L’inquinamento sta mettendo a rischio la vita negli oceani, le emissioni di CO2 stanno alterando l’acqua provocando la morte delle barriere coralline e la migrazione di numerosi pesci.
L’inquinamento da CO2 sta portando ad un’estinzione di massa negli oceani, ce lo rivela uno studio condotto dagli scienziati dell’Università della California a Santa Barbara in collaborazione con i ricercatori dell’Università di Stanford (California) e della Rutgers University (New Jersey) e pubblicato sulla nota rivista “Science”.
“Potremmo essere seduti sull’orlo di un precipizio”, cosi esordisce Douglas J. McCauley ecologo presso la California University e autore della ricerca. Le emissioni di anidride carbonica sono uno dei lati negativi dell’industrializzazione, gli impianti industriali che inquinano rilasciano nell’ambiente una quantità di CO2 superiore a quella naturale. Questo aumento non solo sta causando l’innalzamento delle temperature atmosferiche, con i pericoli che questo comporterà, ma costituisce anche una seria minaccia per gli oceani.
L’aumento di CO2, infatti, sta alterando la chimica dell’acqua di mare, rendendola più acida e provocando, per esempio, la distruzione delle barriere coralline, diminuite del 40% in tutto il mondo. Inoltre, molte specie di pesci stanno migrando, come nel caso del “black sea-bass”, un tipo di branzino che una volta era più comune al lago della Virginia e ora si sta spostando verso il New Jersey. L’inquinamento industriale, i rifiuti, il riscaldamento globale sono i principali antagonisti degli ecosistemi marini e derivano dall’impatto delle attività dell’uomo. Secondo gli studiosi che hanno analizzato i dati forniti da centinaia di fonti, però, a differenza dell’inquinamento della terra, quello dei mari può essere ancora fermato evitando la catastrofe.
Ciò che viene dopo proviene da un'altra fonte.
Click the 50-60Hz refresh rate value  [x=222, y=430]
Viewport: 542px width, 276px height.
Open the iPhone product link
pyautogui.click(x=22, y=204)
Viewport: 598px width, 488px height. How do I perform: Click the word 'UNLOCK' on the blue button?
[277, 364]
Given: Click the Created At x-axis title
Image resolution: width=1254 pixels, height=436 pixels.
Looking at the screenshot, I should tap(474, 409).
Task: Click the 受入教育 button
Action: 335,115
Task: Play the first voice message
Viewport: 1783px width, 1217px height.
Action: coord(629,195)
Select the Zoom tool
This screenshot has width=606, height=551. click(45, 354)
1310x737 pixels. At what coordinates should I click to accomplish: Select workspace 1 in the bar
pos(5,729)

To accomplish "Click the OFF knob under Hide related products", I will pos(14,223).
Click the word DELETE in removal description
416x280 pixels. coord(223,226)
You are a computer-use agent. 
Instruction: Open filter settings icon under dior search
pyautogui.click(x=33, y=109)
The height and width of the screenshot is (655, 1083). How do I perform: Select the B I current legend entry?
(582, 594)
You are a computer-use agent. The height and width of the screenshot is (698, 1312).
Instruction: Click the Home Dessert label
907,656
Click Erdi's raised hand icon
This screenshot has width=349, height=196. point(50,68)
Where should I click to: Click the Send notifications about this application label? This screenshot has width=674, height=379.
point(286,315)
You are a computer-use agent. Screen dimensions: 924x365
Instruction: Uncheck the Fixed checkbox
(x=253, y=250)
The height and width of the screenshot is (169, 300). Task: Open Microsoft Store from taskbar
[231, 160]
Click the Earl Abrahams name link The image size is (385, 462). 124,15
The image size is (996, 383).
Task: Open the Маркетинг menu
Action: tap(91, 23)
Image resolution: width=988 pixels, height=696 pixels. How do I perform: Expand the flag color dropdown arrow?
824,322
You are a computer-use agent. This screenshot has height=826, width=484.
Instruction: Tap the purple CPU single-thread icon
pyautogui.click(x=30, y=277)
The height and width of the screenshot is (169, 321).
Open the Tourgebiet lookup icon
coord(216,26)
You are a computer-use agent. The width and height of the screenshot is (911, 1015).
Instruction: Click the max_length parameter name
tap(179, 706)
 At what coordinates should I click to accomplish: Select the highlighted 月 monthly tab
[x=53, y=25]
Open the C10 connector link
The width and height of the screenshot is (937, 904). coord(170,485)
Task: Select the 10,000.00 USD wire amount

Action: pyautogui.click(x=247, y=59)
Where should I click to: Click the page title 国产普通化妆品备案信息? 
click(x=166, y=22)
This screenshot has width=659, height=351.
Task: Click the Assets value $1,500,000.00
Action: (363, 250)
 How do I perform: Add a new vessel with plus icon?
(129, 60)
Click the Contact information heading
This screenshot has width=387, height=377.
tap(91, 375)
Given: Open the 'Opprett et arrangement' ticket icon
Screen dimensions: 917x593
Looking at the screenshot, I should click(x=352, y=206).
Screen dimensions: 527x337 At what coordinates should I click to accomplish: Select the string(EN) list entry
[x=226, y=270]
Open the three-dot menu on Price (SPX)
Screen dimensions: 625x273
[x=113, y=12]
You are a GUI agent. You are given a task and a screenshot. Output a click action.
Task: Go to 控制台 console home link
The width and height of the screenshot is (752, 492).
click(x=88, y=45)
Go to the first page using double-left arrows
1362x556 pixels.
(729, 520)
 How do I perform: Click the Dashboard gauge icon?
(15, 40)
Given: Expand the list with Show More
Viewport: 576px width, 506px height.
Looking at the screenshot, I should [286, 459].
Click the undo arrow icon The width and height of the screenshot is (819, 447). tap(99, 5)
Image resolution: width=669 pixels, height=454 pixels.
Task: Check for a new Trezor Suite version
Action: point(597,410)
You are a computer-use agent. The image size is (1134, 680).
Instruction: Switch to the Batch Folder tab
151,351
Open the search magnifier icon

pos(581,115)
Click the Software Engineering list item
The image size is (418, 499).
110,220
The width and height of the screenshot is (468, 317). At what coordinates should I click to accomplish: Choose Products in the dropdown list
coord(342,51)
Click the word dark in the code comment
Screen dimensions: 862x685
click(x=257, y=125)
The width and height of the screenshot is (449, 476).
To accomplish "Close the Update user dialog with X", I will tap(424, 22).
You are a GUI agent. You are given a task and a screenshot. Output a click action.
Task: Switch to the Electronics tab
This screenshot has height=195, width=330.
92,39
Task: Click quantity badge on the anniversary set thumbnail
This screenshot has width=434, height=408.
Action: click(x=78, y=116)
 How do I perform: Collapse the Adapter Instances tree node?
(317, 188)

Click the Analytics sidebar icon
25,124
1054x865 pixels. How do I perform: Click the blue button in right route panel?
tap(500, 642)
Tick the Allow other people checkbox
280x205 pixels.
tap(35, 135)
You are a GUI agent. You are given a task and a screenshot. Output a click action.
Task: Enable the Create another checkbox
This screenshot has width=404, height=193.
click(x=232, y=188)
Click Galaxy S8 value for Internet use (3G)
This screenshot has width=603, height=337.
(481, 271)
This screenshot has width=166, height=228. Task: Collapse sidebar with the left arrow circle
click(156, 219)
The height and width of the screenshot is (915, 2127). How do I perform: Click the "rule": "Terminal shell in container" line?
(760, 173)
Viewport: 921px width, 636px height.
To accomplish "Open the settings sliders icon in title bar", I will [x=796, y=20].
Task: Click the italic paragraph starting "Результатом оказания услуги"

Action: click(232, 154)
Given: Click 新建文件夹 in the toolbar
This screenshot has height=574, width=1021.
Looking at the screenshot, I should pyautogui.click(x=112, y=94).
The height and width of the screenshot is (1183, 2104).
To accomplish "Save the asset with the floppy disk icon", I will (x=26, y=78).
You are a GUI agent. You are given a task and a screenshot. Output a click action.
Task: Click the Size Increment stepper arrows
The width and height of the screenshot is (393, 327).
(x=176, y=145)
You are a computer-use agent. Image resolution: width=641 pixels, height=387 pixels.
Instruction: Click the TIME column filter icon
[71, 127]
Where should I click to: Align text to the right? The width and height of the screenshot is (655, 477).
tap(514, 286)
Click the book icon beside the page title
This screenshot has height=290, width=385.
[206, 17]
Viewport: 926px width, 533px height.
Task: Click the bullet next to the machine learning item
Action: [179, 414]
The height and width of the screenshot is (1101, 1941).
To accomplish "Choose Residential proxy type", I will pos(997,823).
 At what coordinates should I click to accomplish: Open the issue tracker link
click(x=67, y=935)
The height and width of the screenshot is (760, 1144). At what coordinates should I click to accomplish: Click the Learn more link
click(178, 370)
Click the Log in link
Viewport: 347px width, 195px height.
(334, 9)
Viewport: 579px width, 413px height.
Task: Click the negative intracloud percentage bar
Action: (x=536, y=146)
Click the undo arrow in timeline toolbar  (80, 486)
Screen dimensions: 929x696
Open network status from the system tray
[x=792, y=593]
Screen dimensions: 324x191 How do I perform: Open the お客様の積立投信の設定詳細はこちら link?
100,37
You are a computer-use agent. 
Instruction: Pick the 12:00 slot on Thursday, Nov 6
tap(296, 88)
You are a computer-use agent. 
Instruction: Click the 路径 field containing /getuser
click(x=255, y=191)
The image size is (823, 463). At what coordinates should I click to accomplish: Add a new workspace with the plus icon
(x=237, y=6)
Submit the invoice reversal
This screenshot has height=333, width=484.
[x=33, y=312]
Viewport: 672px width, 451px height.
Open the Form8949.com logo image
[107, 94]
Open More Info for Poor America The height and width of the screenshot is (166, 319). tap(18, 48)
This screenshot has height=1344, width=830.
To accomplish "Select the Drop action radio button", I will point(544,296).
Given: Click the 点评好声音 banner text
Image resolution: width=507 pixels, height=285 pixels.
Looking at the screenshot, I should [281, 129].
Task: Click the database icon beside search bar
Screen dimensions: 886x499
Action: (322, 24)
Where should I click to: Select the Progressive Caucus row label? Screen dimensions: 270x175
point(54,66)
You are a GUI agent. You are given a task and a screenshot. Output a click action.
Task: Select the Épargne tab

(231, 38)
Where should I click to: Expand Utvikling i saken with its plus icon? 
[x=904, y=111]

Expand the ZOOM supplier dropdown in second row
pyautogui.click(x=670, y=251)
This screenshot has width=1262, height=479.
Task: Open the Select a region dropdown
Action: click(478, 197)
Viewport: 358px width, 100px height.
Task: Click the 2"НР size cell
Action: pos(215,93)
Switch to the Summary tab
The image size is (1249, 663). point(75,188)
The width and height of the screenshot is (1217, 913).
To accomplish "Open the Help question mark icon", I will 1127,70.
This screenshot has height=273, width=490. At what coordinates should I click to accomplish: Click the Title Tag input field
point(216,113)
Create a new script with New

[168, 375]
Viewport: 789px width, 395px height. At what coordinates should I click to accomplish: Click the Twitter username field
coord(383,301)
“Siamo fortunati in molti modi perché l’impatto distruttivo dell’uomo sta accelerando, ma c’è ancora tempo per invertire la rotta”. Questo è ciò che afferma il biologo marino della Rutgers University Malin L. Pinsky, che ha collaborato allo studio. Infatti l’oceano, al contrario della terra ferma, mantiene ad oggi una buona capacità di auto depurazione che potrebbe permettere di salvaguardare il suo equilibrio ecologico, purché l’inquinamento e le emissioni di anidride carbonica diminuiscano in maniera diffusa e non localizzata, al fine di consentire alle specie minacciate di vivere in un ambiente vasto e sano in cui poter migrare senza pericoli.
Per gli scienziati studiare uno stato di salute di una specie che vive sott’acqua è una pratica assai più complicata rispetto a quelle che vivono sulla terra ferma, anche perché i cambiamenti degli ecosistemi oceanici potrebbero non riflettere gli stessi cambiamenti che avvengono sul nostro pianeta. Il professore McCauley sostiene che limitando l’industrializzazione in alcuni paesi potrebbe diminuire l’inquinamento e quindi consentirebbe alle specie in via di estinzione di riprendersi in altre zone.
Un altro studioso della ricerca, Stephen R. Palumbi della Stanford University sostiene che: “ il miglior modo per salvare l’oceano, è l’oceano stesso”.
L’uomo, però, dal canto suo, deve dare il suo contributo, o quanto meno non ostacolare ulteriormente questo processo.